WHAT THE TASK REQUIRES: Every line below that mentions the word "agent" should be copied out.

THE INPUT:

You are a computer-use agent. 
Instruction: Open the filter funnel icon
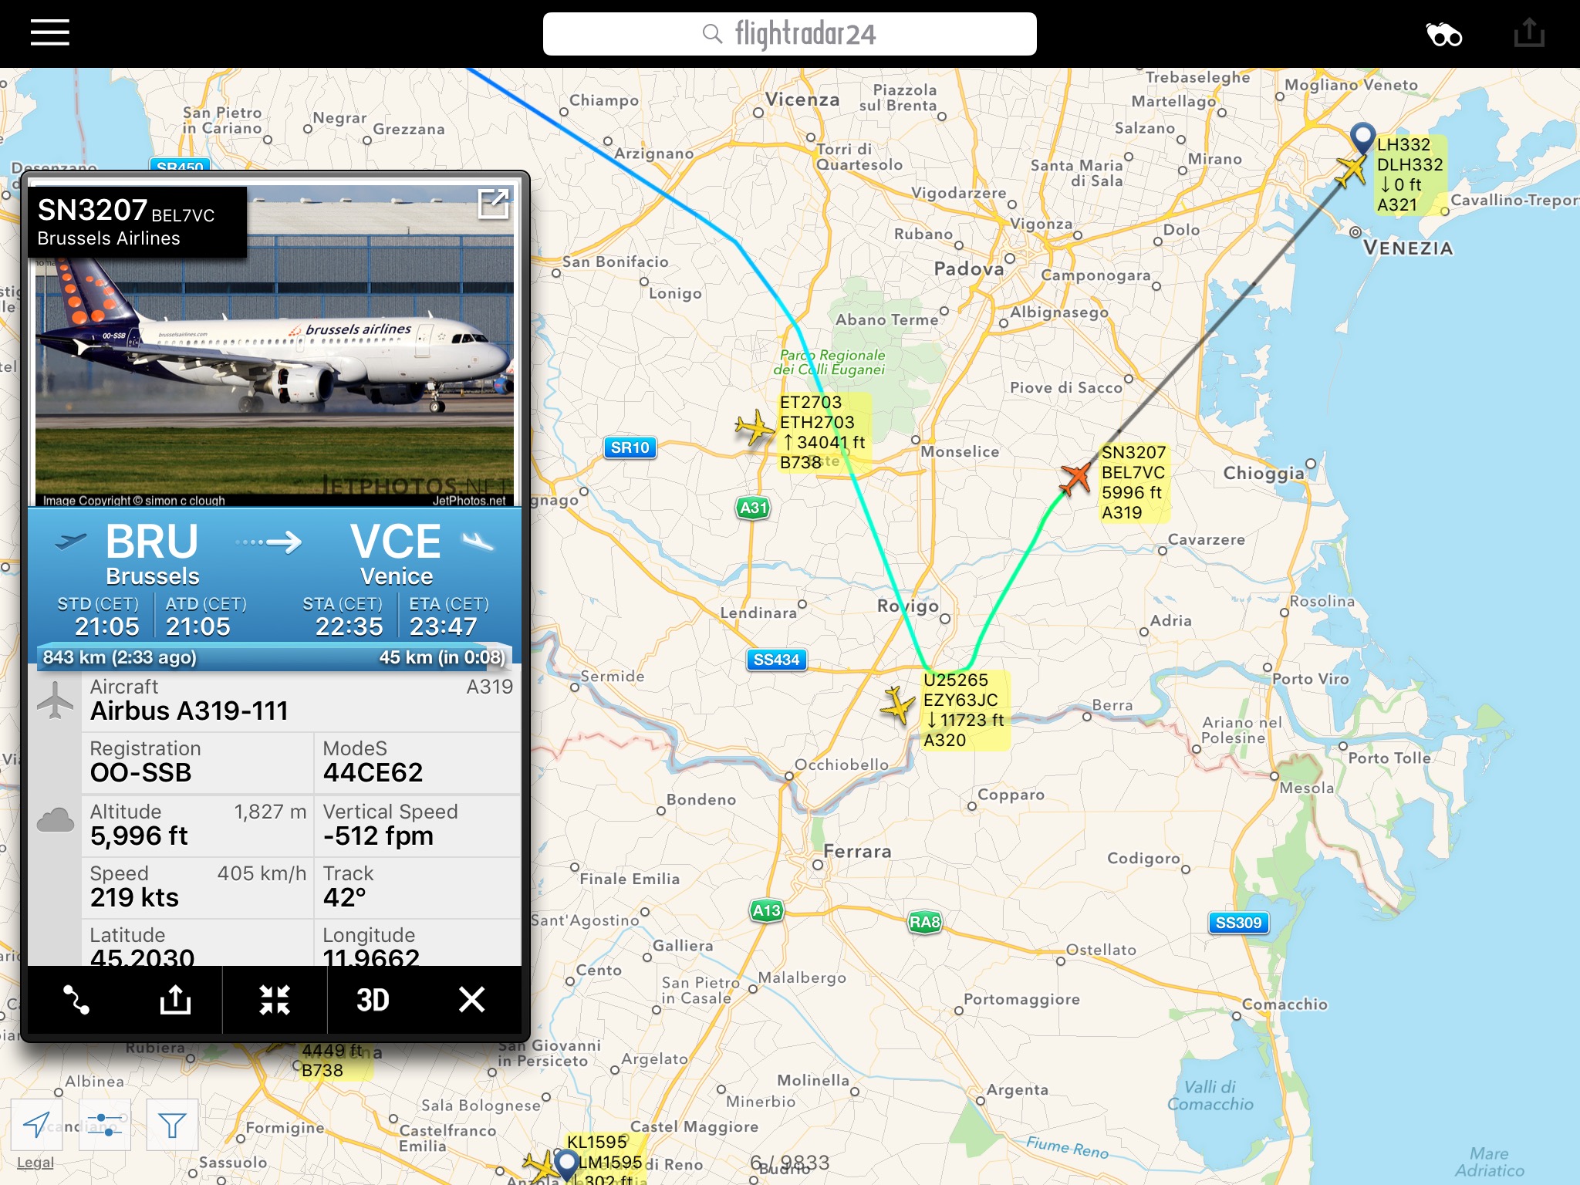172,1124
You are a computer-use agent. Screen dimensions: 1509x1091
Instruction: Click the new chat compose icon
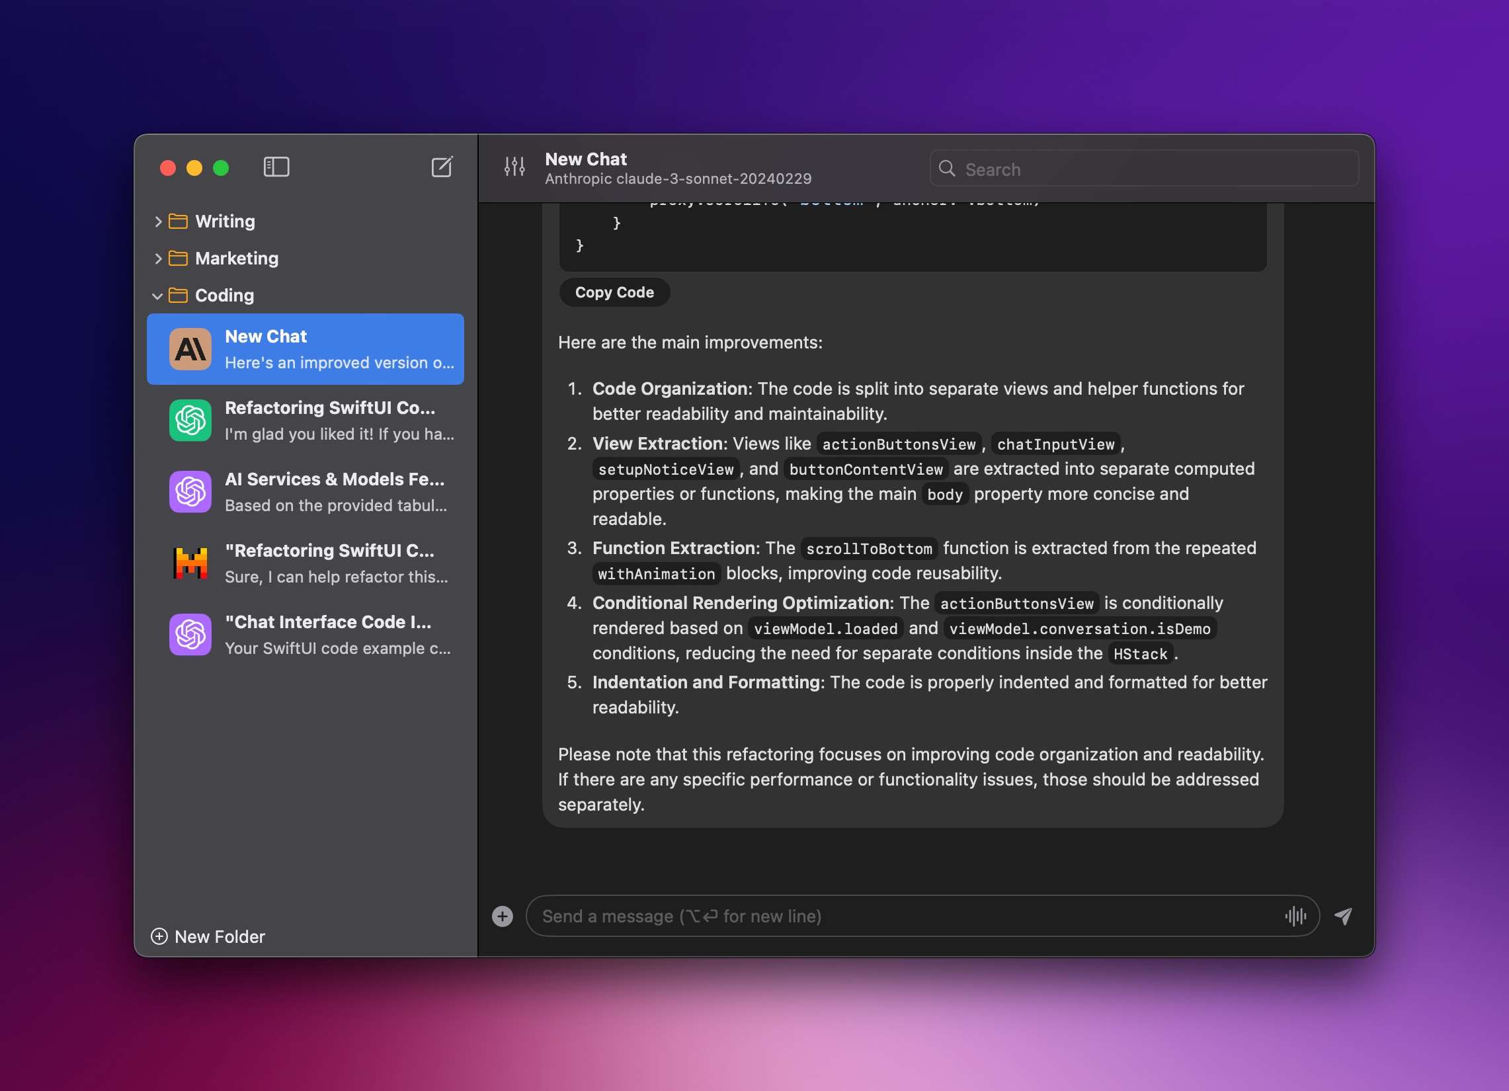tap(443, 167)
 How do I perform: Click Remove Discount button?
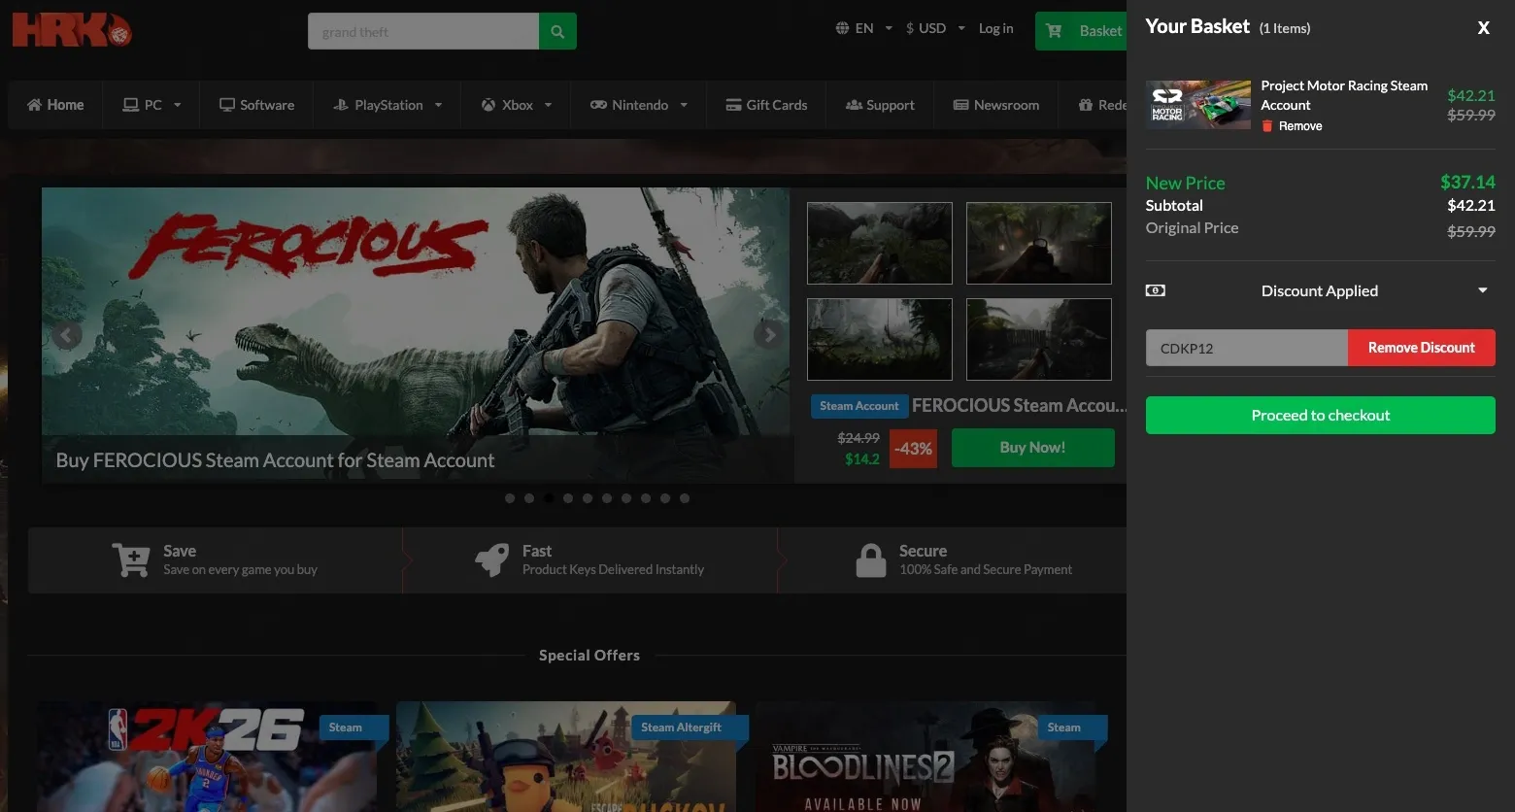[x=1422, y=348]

* * *

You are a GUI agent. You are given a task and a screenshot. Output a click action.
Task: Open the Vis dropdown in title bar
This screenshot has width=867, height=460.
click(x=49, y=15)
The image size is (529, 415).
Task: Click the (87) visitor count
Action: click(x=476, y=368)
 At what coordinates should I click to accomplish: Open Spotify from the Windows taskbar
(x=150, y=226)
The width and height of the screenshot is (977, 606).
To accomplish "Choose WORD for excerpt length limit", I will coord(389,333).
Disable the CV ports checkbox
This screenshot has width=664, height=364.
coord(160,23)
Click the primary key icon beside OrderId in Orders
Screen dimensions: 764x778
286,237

YOUR SOLUTION:
You are a computer-use agent. 
You are a computer-use agent. Screen dimensions: 1509x1091
You are a GUI agent. You are given a task and a screenshot. Output a click action.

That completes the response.